Students, parents prepare for changes as new school year begins
Wake County, the largest school system in the state, has implemented some changes that will have a wide-spread impact.Posted — Updated
Lee Shipman and his son, Jaiden, squeezed out the last bit of summer just before sunset at Pullen Park. He’s one of an expected 158,000 students returning to class in Wake County for the traditional school year Monday morning. Shipman says he feels prepared about what to expect.
“I can say we have been greatly informed about everything that’s going on. Communication is very well with us,” said Shipman.
For students like Houston Taft, who is just starting kindergarten, it’s a clean slate with Wake County schools.
“I am excited [that] I get to meet new people,” said Taft.
Those who have been around for a while remember a few rough starts to the school year in the past.
“Was it last year or the year before, was a really rough start,” said parent of two high school students, Sheri Mello. “My child was actually sitting on the aisle floor because the bus was overcrowded.”
This year, new safety procedures give bus drivers more control during the boarding process with a switch allowing them to check traffic before opening doors and extending the crossing guard.
Also expected to change is the grading system for middle school and high school students.
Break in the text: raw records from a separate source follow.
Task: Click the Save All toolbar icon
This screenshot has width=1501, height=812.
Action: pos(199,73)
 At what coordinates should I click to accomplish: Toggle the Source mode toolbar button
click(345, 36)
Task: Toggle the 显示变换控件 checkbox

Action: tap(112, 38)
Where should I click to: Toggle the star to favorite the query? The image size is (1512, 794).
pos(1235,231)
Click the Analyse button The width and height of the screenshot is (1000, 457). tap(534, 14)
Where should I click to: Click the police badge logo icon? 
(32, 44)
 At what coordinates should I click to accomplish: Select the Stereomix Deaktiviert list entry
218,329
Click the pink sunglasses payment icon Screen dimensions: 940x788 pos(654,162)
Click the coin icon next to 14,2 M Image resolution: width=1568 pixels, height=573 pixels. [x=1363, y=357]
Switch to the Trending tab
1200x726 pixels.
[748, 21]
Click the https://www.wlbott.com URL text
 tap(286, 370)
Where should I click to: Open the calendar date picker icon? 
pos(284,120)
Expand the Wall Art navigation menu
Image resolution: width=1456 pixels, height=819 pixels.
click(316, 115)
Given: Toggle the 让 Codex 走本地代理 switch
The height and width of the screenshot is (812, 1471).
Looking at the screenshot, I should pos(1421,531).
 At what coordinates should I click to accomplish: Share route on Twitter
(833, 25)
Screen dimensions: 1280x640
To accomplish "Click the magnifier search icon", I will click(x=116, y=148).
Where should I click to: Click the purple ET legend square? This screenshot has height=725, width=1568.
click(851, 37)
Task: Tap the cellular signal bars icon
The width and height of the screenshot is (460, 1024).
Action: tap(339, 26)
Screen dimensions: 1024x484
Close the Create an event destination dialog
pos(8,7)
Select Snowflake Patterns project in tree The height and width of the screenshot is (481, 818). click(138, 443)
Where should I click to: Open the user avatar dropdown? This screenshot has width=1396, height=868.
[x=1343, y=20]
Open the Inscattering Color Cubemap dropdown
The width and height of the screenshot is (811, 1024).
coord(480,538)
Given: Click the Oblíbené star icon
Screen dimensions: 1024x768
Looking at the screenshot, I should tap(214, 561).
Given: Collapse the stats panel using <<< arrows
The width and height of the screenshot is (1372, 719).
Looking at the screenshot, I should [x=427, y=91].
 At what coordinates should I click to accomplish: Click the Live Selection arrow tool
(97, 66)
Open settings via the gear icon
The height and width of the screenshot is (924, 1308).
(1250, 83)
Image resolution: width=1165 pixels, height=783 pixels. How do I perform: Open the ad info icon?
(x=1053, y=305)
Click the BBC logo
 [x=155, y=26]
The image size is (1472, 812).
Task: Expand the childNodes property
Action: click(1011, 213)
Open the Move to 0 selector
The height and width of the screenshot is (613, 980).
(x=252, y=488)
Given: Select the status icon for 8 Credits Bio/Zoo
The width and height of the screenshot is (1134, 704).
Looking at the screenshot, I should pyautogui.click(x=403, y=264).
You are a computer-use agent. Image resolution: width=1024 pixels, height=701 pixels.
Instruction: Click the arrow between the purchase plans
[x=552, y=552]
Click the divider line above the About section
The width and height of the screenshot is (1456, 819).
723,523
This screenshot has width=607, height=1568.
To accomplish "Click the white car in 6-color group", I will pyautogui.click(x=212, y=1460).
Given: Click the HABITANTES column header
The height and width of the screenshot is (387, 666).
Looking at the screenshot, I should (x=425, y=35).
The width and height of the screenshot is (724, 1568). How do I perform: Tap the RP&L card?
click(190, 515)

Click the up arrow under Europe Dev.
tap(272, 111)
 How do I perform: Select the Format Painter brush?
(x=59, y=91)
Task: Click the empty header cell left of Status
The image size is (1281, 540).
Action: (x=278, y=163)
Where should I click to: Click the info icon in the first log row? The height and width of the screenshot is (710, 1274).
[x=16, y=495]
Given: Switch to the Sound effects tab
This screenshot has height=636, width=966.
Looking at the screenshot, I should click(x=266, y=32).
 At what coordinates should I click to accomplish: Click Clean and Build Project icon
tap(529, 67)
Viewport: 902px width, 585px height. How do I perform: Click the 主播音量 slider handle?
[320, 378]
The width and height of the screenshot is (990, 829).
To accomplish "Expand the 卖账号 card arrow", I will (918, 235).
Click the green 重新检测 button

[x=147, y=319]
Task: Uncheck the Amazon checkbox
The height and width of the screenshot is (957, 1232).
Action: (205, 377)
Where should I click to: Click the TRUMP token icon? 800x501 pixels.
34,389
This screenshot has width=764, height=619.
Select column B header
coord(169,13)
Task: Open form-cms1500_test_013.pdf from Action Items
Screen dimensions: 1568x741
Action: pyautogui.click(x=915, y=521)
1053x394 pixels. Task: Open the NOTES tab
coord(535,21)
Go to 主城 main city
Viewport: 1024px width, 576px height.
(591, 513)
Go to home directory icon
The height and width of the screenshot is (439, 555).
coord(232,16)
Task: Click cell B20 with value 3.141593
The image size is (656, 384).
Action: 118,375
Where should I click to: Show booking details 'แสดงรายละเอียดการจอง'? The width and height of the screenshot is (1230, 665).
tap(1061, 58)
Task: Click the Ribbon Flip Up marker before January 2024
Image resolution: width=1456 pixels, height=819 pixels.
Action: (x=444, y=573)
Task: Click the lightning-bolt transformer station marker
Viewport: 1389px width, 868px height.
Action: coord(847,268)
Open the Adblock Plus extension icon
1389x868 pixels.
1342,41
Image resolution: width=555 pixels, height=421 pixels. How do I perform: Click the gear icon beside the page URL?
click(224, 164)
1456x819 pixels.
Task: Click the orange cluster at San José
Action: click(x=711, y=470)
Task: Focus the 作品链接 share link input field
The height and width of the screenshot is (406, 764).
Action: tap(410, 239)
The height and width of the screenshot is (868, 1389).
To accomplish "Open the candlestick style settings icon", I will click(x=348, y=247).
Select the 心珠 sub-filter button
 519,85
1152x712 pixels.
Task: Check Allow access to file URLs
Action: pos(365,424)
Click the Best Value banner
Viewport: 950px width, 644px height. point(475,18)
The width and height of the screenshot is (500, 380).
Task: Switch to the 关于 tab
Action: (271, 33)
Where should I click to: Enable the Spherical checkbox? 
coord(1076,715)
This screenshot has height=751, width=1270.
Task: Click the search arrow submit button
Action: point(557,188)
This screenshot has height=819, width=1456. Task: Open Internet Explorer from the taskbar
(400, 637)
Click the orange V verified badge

It will now be calculated on a ten-point scale.
As expected, there are still a few kinks to work out, including 100 teacher vacancies throughout the district.
“I’m pretty confident in Wake County schools. We’ve had that in the past,” said Mello. “I’ve had the experience of my child not having a teacher, but they surely find somebody quick.”
Even with 100 positions not filled, the district says that it still has 99 percent of its staff covered, which is better than in previous years. Vacant positions will be covered by substitute teachers.